Answer with a single number stating how many lines of the entries below include the string "computer".
*** Data supplied ***
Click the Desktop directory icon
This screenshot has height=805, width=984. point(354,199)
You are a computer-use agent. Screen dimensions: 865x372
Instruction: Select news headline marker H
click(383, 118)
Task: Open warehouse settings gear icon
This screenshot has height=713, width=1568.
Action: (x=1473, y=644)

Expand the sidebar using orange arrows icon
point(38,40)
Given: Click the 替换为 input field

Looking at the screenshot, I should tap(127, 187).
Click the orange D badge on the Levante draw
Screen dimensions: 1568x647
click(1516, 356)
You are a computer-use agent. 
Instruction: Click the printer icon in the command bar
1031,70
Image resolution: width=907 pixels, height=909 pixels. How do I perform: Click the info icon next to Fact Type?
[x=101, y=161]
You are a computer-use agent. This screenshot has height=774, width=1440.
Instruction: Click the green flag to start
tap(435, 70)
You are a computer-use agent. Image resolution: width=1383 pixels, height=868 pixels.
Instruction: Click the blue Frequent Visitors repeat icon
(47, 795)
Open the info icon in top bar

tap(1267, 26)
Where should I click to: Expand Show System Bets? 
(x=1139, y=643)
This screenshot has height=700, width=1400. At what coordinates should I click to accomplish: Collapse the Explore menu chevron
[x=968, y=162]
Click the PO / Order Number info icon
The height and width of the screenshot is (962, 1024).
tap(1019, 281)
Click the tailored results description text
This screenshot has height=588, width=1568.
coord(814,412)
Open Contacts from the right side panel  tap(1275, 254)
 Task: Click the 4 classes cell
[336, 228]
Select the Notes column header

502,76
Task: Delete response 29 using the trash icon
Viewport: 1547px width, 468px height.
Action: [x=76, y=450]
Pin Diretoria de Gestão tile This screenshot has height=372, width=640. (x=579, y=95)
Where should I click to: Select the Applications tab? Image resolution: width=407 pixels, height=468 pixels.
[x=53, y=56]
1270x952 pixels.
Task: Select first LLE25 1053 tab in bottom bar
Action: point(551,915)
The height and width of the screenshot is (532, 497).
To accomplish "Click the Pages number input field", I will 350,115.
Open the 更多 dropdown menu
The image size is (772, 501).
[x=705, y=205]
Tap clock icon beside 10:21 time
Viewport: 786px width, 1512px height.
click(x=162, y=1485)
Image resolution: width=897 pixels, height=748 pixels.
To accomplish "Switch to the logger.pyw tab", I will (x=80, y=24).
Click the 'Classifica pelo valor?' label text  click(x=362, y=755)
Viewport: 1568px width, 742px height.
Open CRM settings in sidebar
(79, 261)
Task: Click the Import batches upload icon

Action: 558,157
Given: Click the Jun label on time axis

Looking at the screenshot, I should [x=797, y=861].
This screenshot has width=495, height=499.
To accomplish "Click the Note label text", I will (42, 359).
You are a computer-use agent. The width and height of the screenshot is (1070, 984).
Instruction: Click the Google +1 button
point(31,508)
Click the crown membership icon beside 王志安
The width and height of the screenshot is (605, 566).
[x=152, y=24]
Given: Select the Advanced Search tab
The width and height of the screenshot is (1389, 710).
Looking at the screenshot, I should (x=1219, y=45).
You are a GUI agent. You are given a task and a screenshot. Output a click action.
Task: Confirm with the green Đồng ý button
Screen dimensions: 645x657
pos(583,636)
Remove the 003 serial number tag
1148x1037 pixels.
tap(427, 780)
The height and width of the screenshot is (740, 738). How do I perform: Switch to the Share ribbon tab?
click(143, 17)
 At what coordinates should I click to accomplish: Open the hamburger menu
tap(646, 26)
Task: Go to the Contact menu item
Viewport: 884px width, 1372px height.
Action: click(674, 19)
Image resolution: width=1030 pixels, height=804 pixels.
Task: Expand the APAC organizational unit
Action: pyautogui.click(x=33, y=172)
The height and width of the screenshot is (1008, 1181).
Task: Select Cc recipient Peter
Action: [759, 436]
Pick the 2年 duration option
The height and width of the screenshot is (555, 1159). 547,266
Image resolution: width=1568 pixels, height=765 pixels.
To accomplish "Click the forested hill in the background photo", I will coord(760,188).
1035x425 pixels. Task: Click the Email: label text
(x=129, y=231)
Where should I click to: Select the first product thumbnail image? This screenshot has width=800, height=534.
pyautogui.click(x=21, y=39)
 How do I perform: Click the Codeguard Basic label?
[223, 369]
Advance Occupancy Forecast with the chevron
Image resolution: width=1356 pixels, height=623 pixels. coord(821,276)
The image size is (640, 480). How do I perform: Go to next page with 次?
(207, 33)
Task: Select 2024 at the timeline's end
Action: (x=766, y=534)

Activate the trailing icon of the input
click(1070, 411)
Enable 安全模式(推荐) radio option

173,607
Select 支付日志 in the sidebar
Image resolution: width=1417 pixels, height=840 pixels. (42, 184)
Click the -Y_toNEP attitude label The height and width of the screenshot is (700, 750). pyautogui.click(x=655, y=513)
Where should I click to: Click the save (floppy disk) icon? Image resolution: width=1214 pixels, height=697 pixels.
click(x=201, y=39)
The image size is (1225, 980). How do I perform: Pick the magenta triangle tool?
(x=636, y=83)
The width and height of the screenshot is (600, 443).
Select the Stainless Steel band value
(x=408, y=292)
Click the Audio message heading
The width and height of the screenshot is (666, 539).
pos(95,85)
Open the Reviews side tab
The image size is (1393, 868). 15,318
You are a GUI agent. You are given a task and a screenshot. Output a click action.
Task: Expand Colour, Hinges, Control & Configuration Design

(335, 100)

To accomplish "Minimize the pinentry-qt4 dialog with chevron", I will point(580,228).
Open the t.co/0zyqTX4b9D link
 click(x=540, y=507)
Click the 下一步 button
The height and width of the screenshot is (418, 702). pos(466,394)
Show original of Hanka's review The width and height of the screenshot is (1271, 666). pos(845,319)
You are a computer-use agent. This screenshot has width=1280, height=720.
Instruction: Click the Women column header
*** End of Data supplied ***
_Exercise solution:_ 6